Poche decine di metri di fronte alla Maison du Braconnier si trova Lo Rû, come viene chiamato nel dialetto della zona. Questo canale fu creato per l’esigenza d’irrigare l’asciutta ed esposta zona collinare di Saint Vincent e di Emarèse, priva quasi del tutto di fontanili. Nel 1393 i capi famiglia di questa zona collinare costituirono un consorzio ed ottennero da Ibleto di Challant (Visconte d’Aosta) la concessione di creare un canale, che partisse dalle sorgenti di Ventina nella testata della Valle d’Ayas. L’impresa richiese fra progettazione ed esecuzione ottant’anni, il lavoro di quasi due generazioni.

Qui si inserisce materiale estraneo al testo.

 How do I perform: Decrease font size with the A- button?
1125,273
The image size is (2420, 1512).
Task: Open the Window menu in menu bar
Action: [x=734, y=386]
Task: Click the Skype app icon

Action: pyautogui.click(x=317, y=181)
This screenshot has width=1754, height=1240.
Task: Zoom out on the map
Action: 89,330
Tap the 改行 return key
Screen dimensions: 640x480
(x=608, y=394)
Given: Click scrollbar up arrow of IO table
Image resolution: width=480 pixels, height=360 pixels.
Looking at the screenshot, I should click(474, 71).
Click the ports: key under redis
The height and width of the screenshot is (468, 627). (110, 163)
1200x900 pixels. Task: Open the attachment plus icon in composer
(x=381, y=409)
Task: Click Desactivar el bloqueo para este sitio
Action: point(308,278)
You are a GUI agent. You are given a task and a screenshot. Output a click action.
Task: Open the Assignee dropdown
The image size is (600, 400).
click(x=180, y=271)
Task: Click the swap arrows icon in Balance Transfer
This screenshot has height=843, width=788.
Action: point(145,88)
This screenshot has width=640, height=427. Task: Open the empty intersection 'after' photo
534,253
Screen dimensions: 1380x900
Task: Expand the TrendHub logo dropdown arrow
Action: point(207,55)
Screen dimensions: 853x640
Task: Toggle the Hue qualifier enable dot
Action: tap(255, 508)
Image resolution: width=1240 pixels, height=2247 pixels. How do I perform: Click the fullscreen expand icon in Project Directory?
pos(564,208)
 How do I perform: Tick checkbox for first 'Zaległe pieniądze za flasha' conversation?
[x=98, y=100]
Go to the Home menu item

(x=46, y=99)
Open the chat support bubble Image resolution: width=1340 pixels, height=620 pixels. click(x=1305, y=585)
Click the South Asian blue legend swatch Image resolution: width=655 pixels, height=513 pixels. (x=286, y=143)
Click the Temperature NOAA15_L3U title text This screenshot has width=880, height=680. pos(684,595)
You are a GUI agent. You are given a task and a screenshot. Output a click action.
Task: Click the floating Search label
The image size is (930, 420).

Chi ha percorso tutti i 25 Km del canale da Cortöt al Colle di Joux sa quanto grandiosa è questa impresa, pur non essendo competente in materia di  costruzioni.

Il canale si mantenne in costante efficienza attraverso 5 secoli, grazie ad un sistema efficente, chiamato le Corvées, cioè chi usufruiva dell’acqua doveva prestare alcune giornate di lavoro per la manutenzione e le riparazioni, pena la decadenza dei diritti.

Putroppo durante il periodo della peste, verso il 1630, alcuni di loro non riuscirono a svolgere le loro giornate di Corvées richieste dallo Statuto, la sanzione prevista venne quindi applicata. Gli abitanti di Saint Vincent, per conservare i loro diritti, dovettero assoldare dei mercenari per mantenere il canale funzionante.

La continua sorveglianza del canale è affidata a due guardiani, i quali ogni giorno, durante il periodo in cui il canale è carico, lo percorrono interamente da Cortöt al Colle di Joux.

Il percorso è quanto mai suggestivo. Si insinua in mezzo ai boschi, sbuca su costoni lasciando davanti a se panorami inattesi, penetra in zone più profonde e fredde, si apre su distese di prati fioriti o si aggrappa sul fianco di pareti a precipizio che danno le vertigini. È davvero una passeggiata che merita di esser percorsa almeno una volta!